Ed è stata una festa di strada, popolare, tollerante ed eterogenea che ha saputo divertire i tanti bimbi presenti con i laboratori artistici, il circo e gli artisti di strada i ragazzi con le dancehall a base reggae, i giovani con i concerti e i più grandicelli con il jazz e i ritmi multiculturali. “Anche quest’anno la festa della Musica è nata dal basso – afferma Omar Giardina, direttore artistico – dalla voglia e dalla volontà di accendere un riflettore sul Rione, e dare uno scossa culturale e di vita alla città, una manifestazione autogestita e auto-finanziata solo grazie agli sforzi della nostra associazione e dei tanti volontari, e con il contributo di alcuni sponsor privati, che ci hanno aiutato a sostenere parte delle spese”.

La festa è partita alle 18 di venerdì, e s’è conclusa alle 2 del mattino della domenica, con centinaia tra concerti, dj set, performance, e oltre 200 artisti aderenti, che hanno risposto al bando lanciato online dall’associazione donando le loro esibizioni. Il rione era tutto allestito, grazie alla collaborazione con le associazioni partner, che hanno portato il loro artigianato artistico e i loro allestimenti.

Non è stato facile coordinare ben 9 postazioni – afferma Fabio Modicano – coordinatore tecnico – quest’anno oltre che all’interno della Graziella ci siamo misurati anche su altri tre spazi: Piazza Cesare Battisti (con le esibizioni degli artisti internazionali), via De Benedictis (con il circo di strada) e buona parte di Piazza Pancali (con l’artigianato artistico). Tutte postazioni che andavano contemporaneamente, con esigenze e necessità differenti, ma è andato tutto bene.
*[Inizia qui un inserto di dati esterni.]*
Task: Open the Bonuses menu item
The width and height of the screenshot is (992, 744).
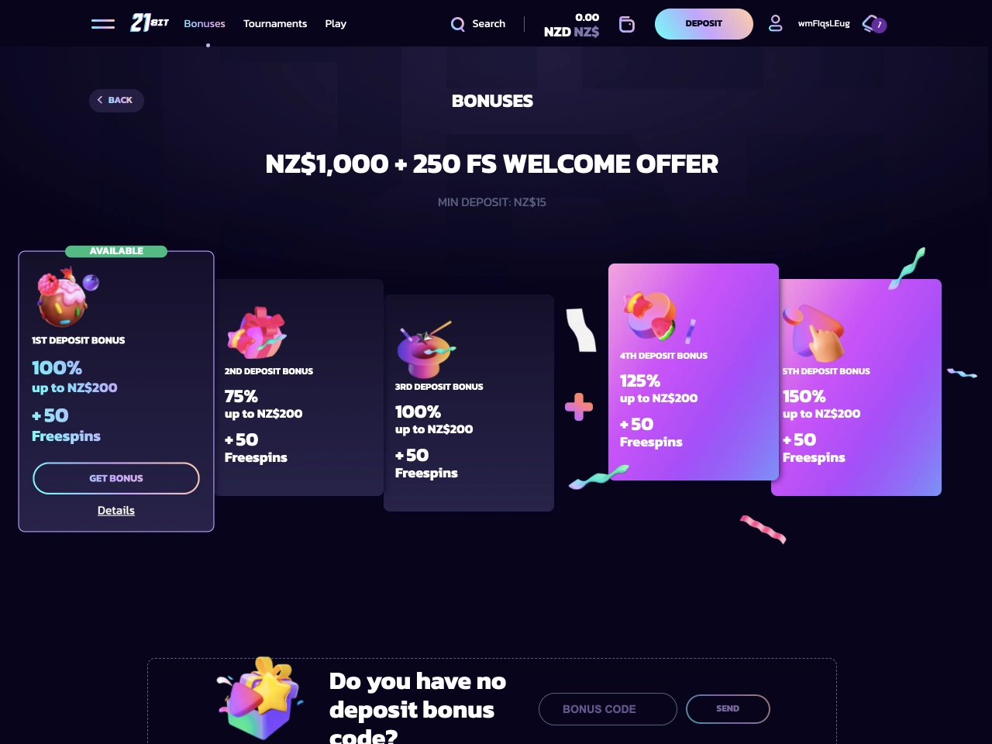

Tra i vicoli si respirava un aria tranquilla, e di sorpresa. Molti siracusani conoscevano poco il posto, e i commenti più ricorrenti erano quelli che paragonavano l’atmosfera all’interno del rione a città come Barcellona, o Berlino, con i gli stessi siracusani che si sentivano turisti a casa loro, piacevolmente disorientati nel labirinto della Graziella. Tanti anche i turisti, che hanno apprezzato la festa, e tanti gli abitanti del quartiere al lavoro per la buona riuscita della manifestazione.
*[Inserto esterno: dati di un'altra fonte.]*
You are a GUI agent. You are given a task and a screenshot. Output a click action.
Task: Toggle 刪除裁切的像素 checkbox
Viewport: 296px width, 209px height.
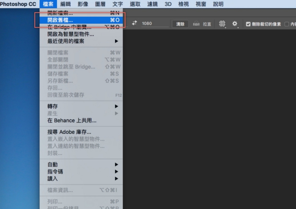click(x=248, y=24)
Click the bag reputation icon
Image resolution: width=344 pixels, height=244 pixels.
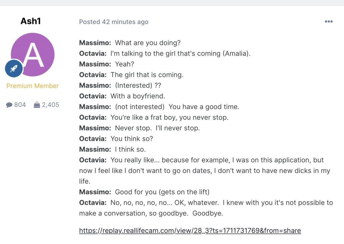(37, 105)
“Coinvolgere gli abitanti del quartiere è stata una scommessa vincente – sostiene Tano Rizza, direttore della comunicazione – con loro abbiamo stretto un rapporto di rispetto e di lavoro già lo scorso anno, siamo stati loro ospiti, e hanno ben capito che lo spirito della Festa andava nella direzione della ri-valorizzazione del loro straordinario quartiere. Abbiamo pregato i presenti di rispettare il posto, evitando di sporcare e fare volantinaggi dentro al Rione, alla fine abbiamo pulito tutto grazie al lavoro volontario dello staff, riconsegnando la Graziella limpida e pulita. Anche tutta la comunicazione è andata in direzione della sostenibilità ambientale, promuovendo e pubblicizzando la festa esclusivamente online. L’unico materiale cartaceo prodotto è stata la mappa, necessaria per far orientare i presenti all’interno del rione durante la festa.

La Festa della Musica sta crescendo, diventando in sole due edizioni uno degli eventi culturali più importanti e seguiti dell’intera Sicilia orientale. E lo staff organizzativo pensa già alla prossima edizione, sperando magari che la manifestazione venga riconosciuta, sia dagli enti pubblici che dagli sponsor privati, per il valore di promozione territoriale, turistica e culturale che porta con sè.

Il prossimo appuntamento organizzato da “ILapilli” è a dicembre, con la seconda edizione di Amo Fest, settimana dedicata all’arte e alla cultura che si svolgerà in dicembre.